# WHAT IS EXPECTED
Your answer should be one number: the count of lines in these entries that hold the word "height".

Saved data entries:
"""
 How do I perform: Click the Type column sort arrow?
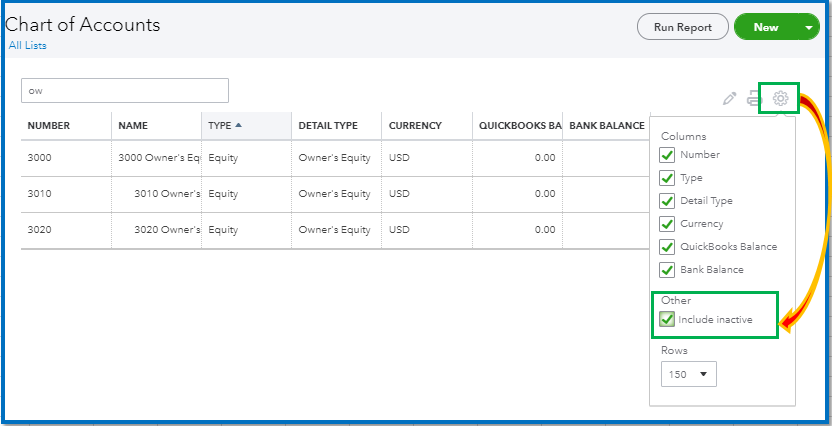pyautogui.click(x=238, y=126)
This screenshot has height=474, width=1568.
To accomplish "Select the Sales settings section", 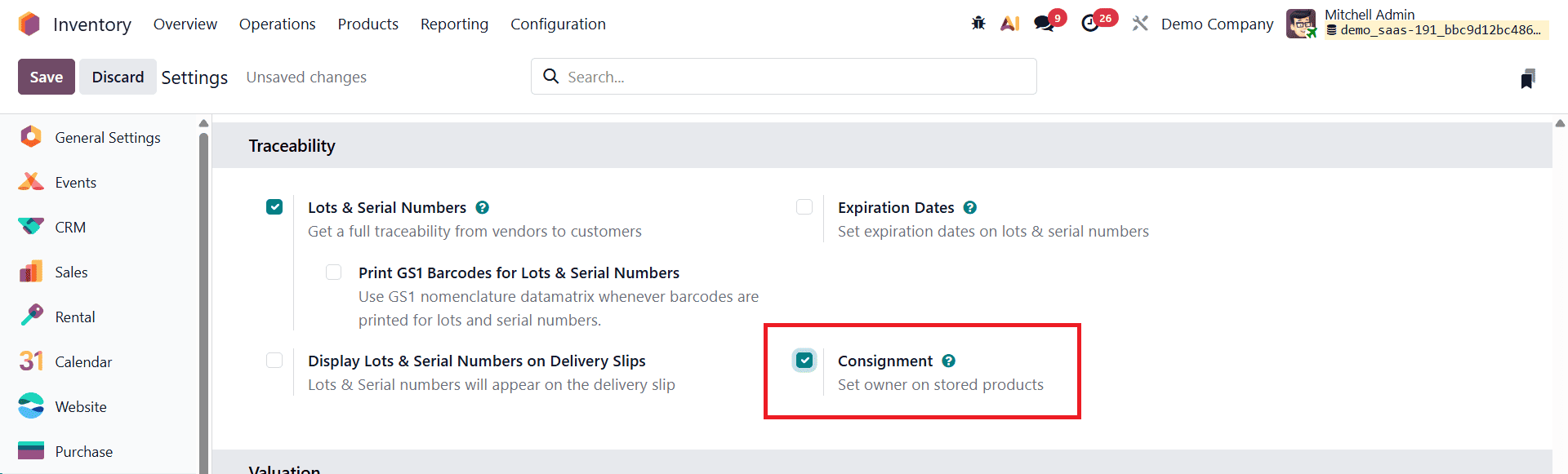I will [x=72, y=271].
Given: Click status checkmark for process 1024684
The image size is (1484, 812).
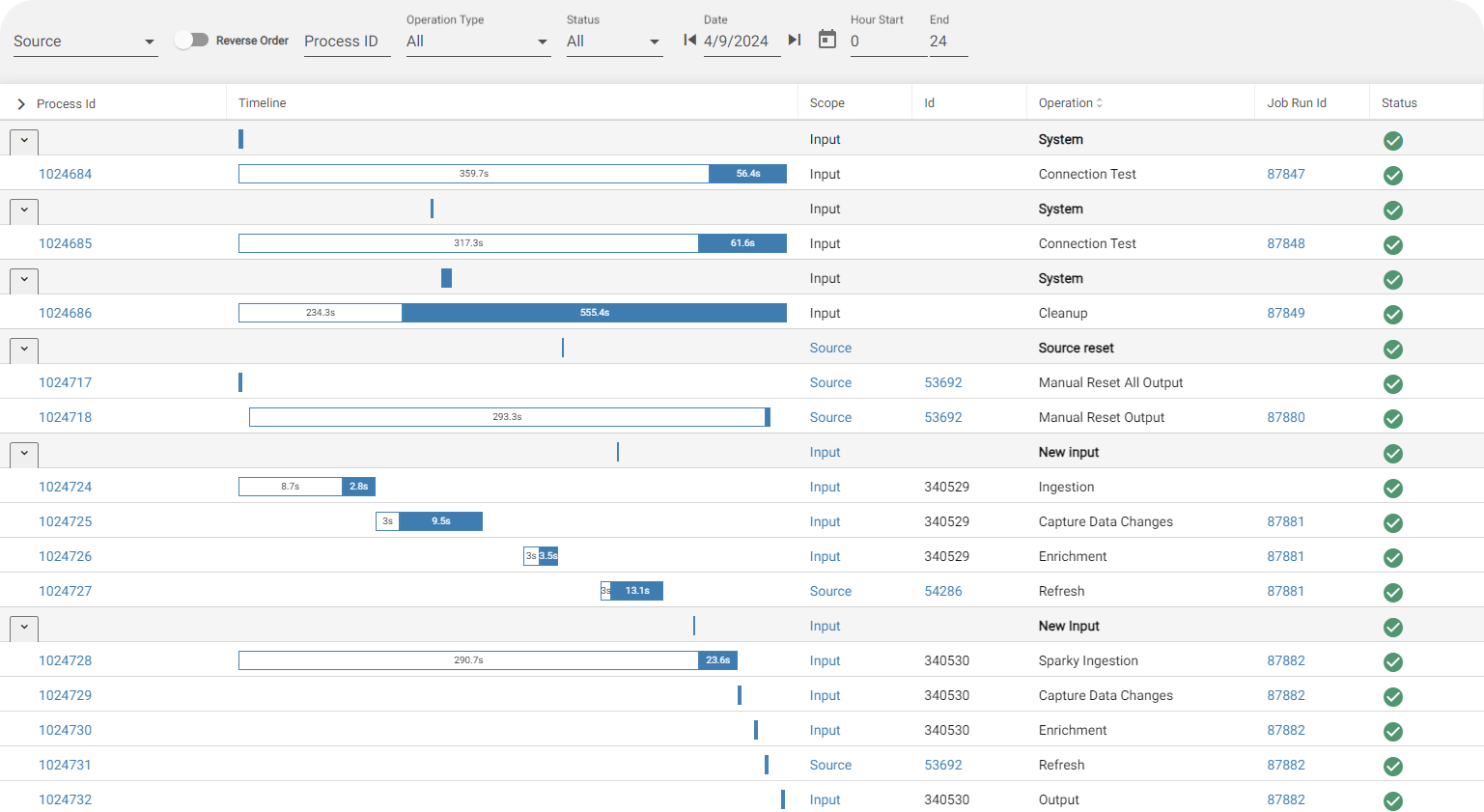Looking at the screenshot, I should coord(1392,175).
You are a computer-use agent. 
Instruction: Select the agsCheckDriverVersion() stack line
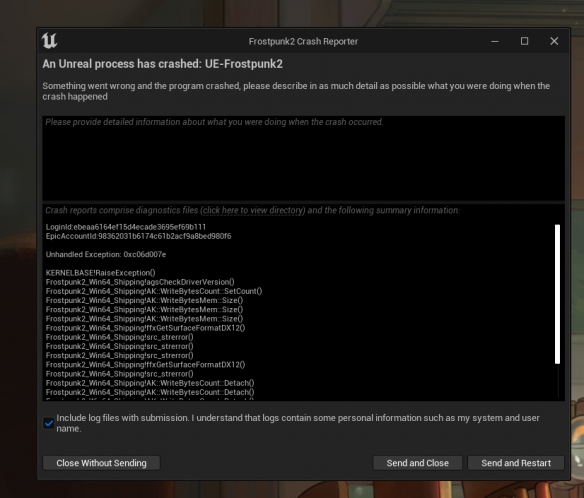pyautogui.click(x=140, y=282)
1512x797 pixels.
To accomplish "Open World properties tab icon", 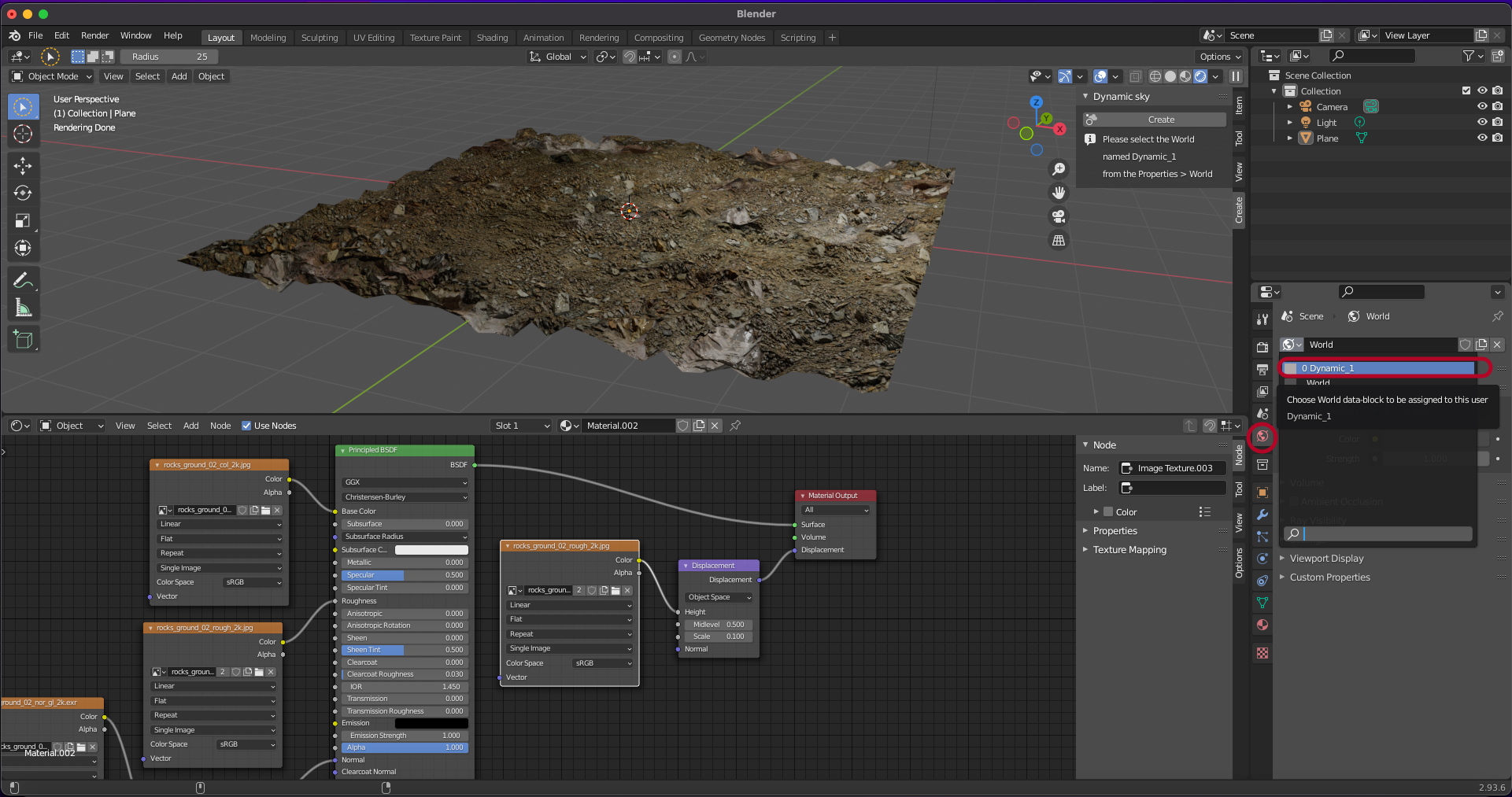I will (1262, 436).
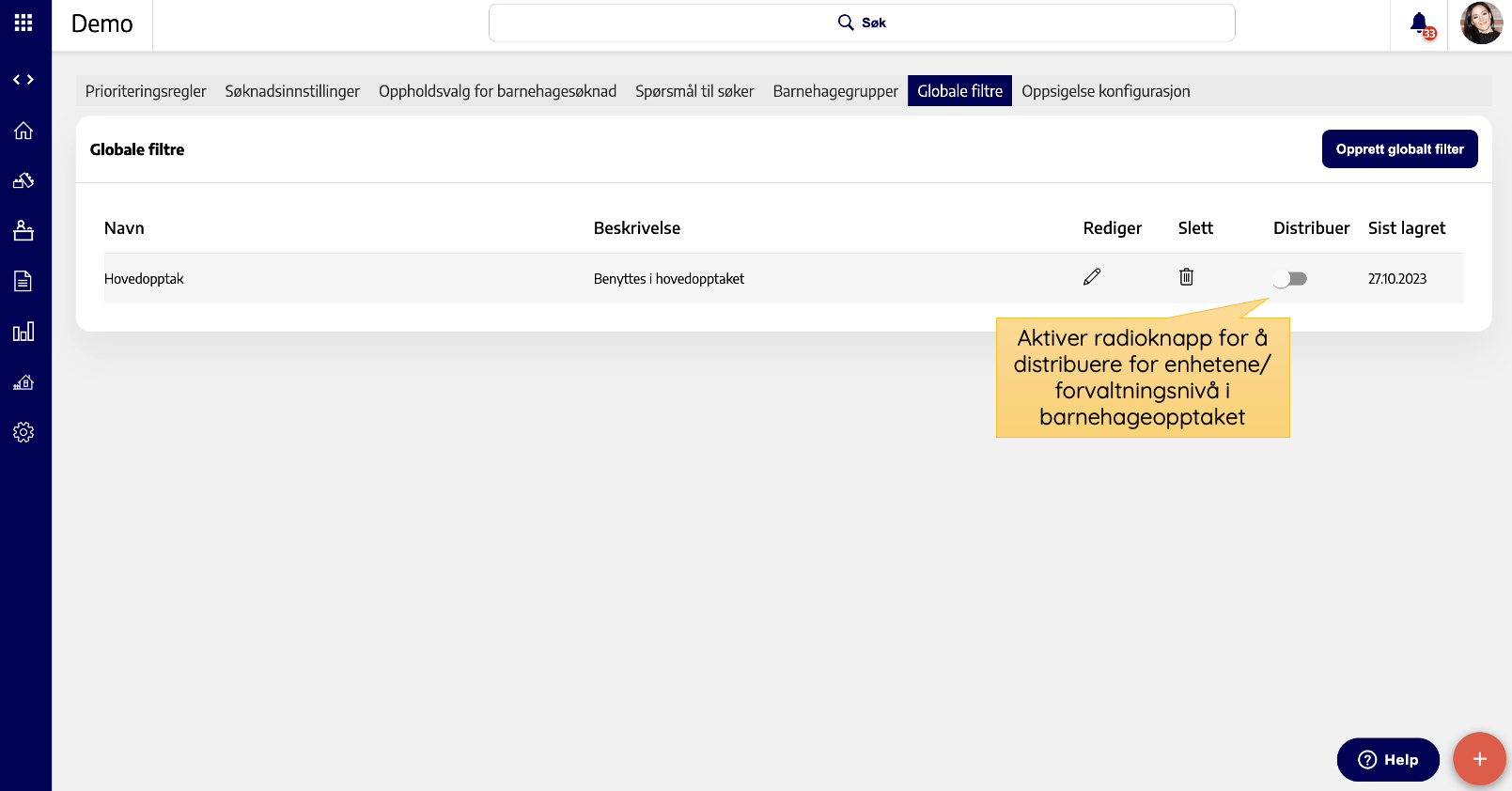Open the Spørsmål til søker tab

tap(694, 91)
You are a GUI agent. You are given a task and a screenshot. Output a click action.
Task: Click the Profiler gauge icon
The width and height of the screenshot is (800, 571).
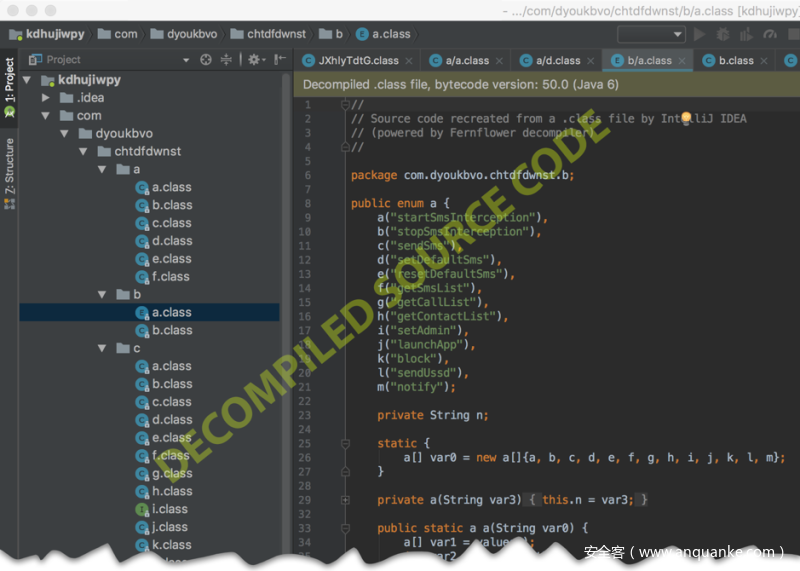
"""
# ANSWER TO THE EXERCISE
2